Of all that I learned during my computer science degree, the way that computers do signed integer math has stuck with me as the most amazing. It is fantasticly simple, and much better than any system I would have come up with.

The system used is called "two's complement". Here is an explanation using regular decimal numbers. Imagine that you have a four digit register that can store the numbers 0000 through 9999. 9999 + 1 results in 0000 and 0000 - 1 results in 9999. Now let's say that you want to do some math involving negative numbers, but without adding extra hardware paths to handle those cases.

What you can do is pretend that the upper half of the values are negative numbers. So 5000 through 9999 are actually -5000 through -1, respectively. You do a conversion for display to the screen, but while doing the actual math you can just use regular addition, subtraction, and multiplication, without any regard for the fact that some of the numbers are negative.

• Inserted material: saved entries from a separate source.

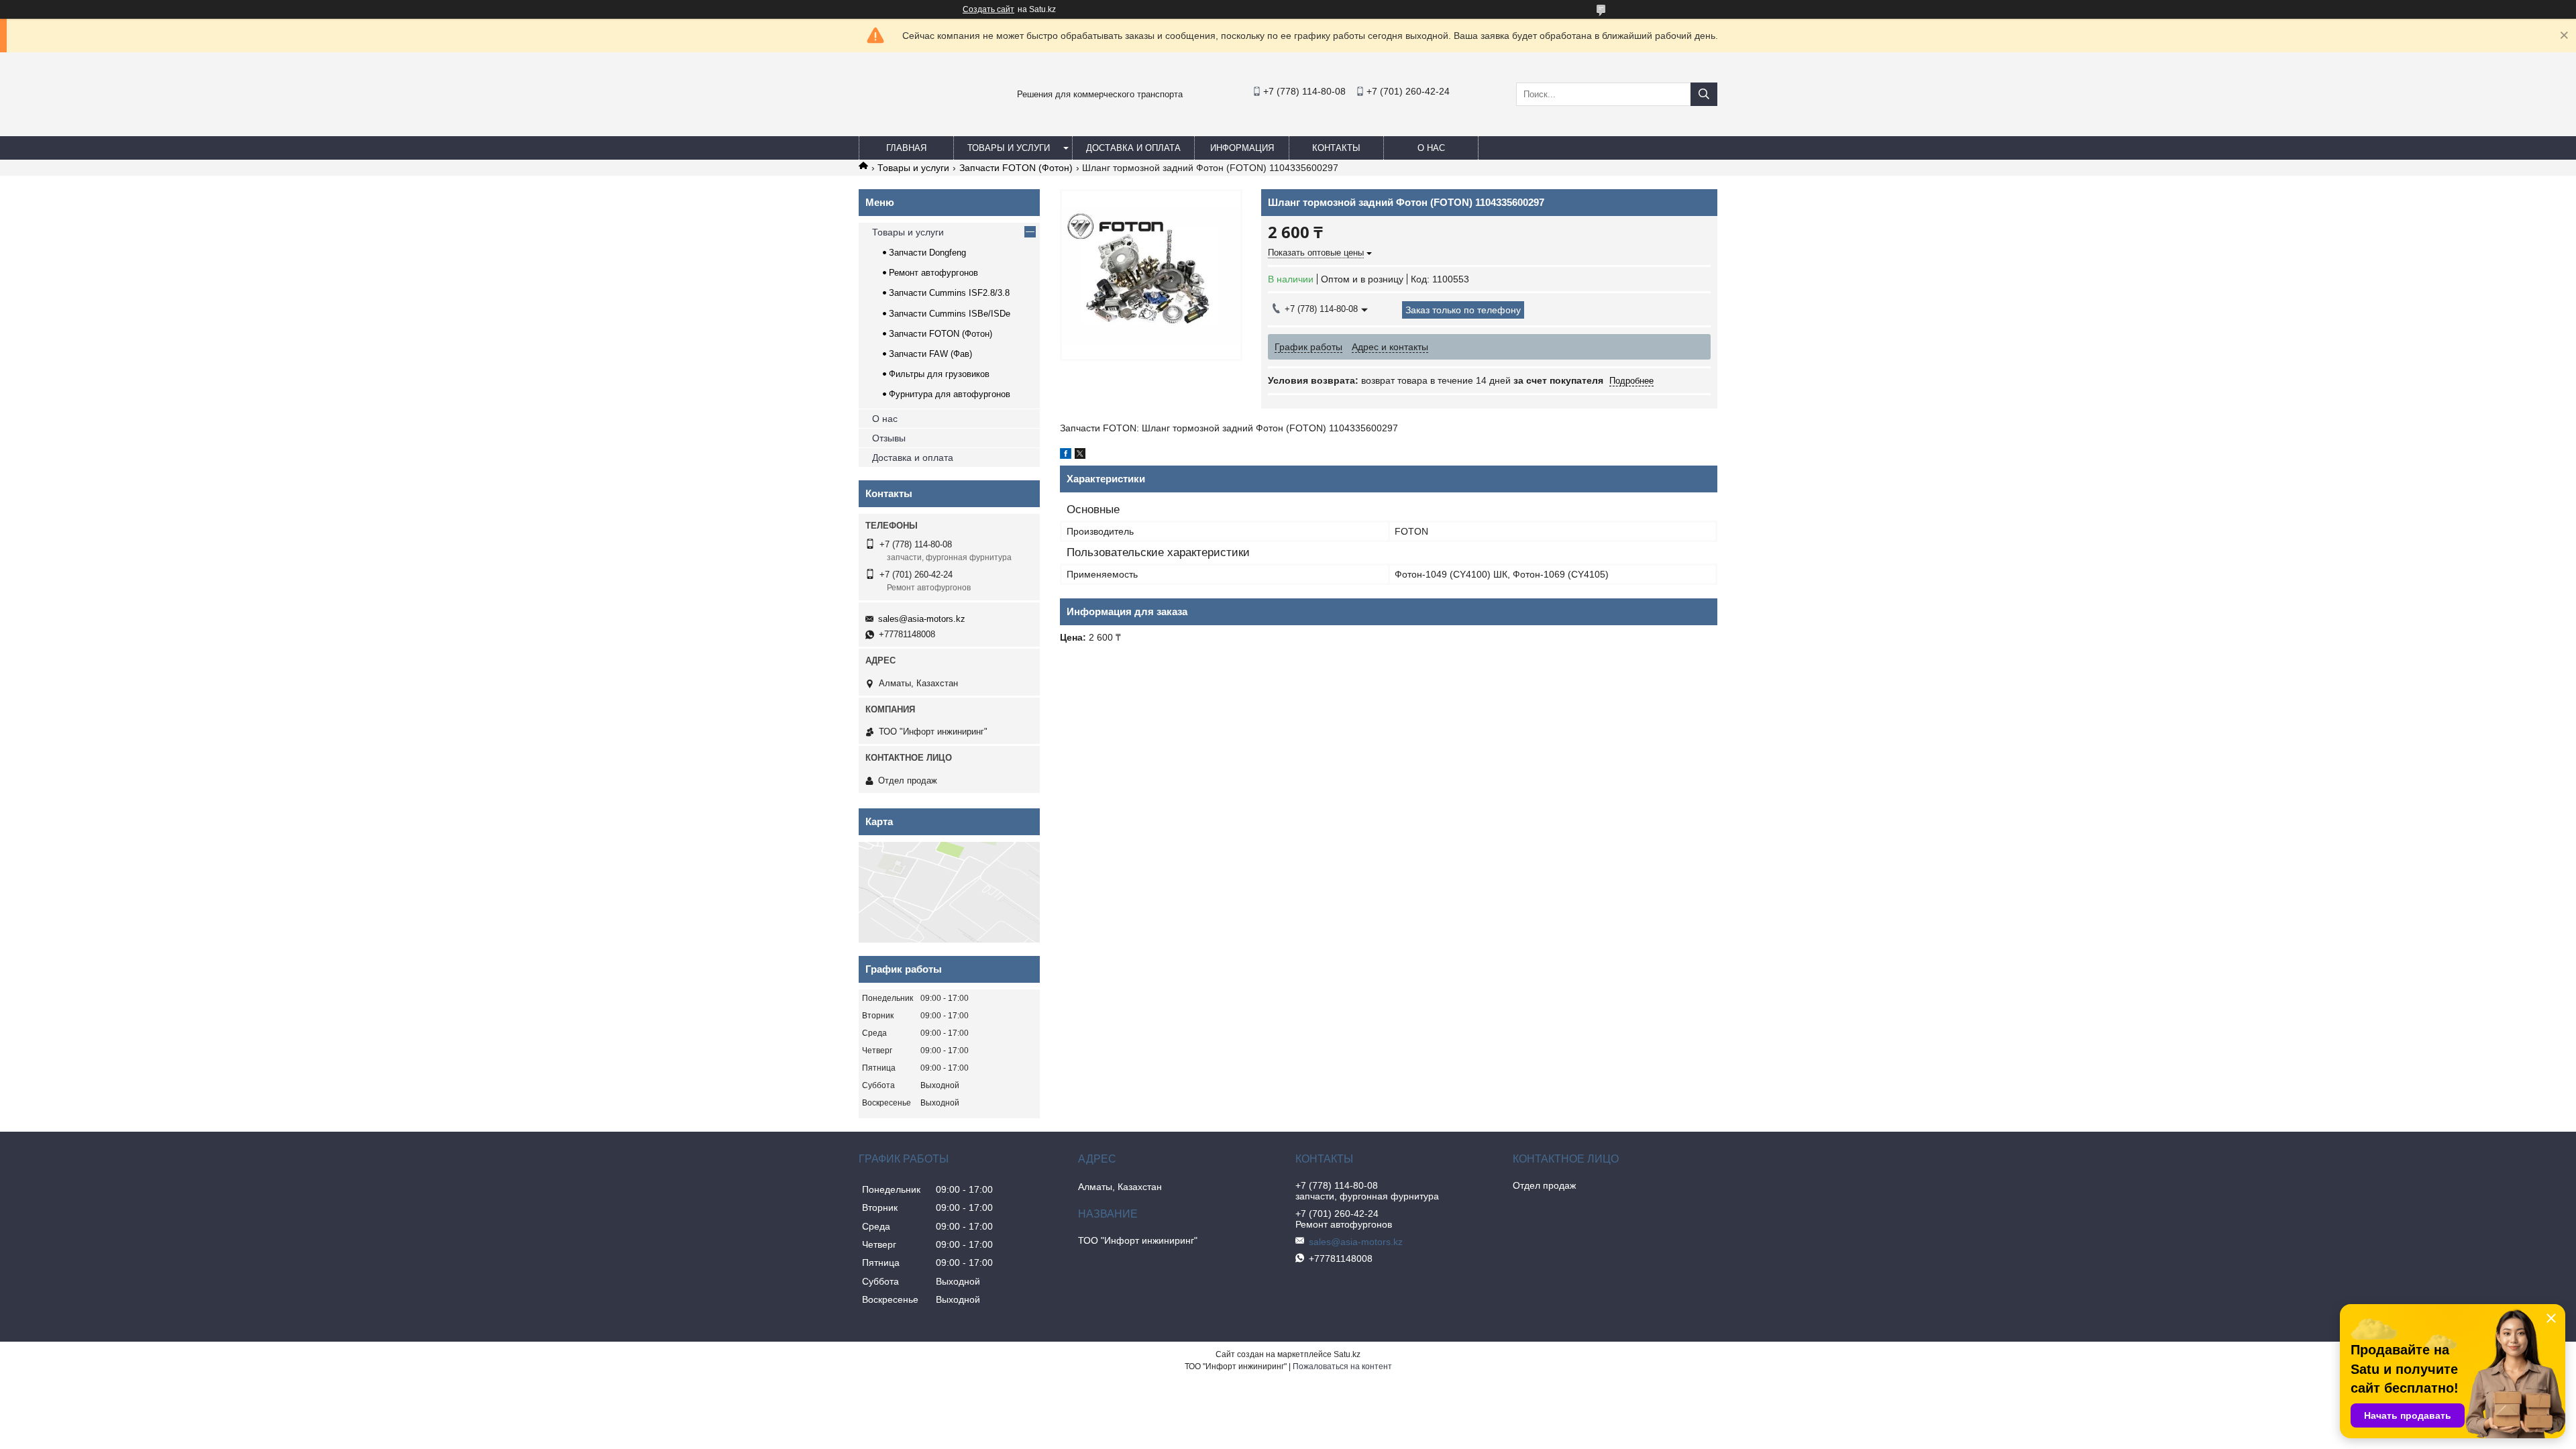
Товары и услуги (1008, 148)
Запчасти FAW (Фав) (930, 354)
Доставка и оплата (1133, 148)
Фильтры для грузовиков (939, 374)
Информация (1242, 148)
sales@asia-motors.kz (921, 619)
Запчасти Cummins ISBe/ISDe (949, 314)
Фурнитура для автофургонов (949, 394)
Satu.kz (1347, 1354)
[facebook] (1065, 455)
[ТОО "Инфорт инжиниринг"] (892, 123)
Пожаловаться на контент (1342, 1366)
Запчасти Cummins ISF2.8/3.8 (949, 293)
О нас (1431, 148)
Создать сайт (988, 9)
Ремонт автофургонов (933, 273)
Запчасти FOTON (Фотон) (1016, 167)
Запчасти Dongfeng (927, 253)
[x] (1080, 455)
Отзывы (889, 438)
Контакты (1336, 148)
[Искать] (1703, 94)
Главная (906, 148)
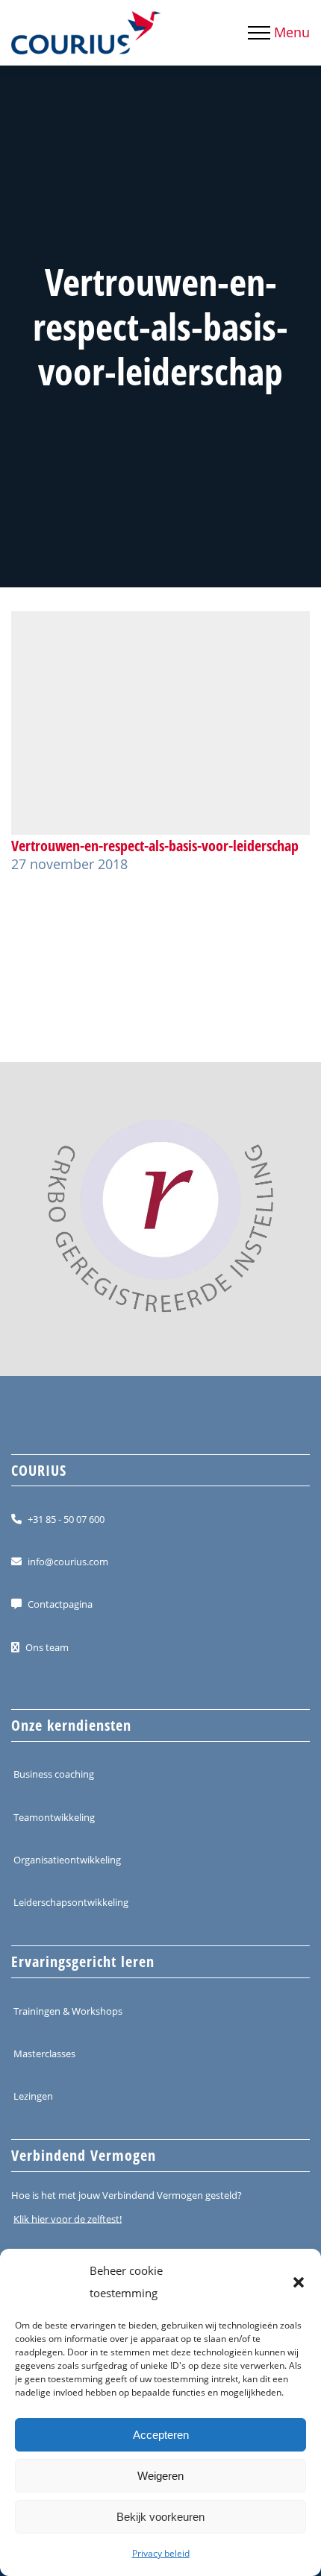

First, let's look at addition and subtraction. 200 - 300 results in 9900, which corresponds with -100. -100 + 103 is really 9900 + 0103, which results in 10003, which is truncated to 0003. Finally, 2 × -1 is represented as 0002 × 9999, which results in 19998, or 9998, which is -2.

When working in binary, all of the math works the same way.

Why does this matter? Because it means that the circuits involved can be much simpler, requiring less transistors and also can run much faster.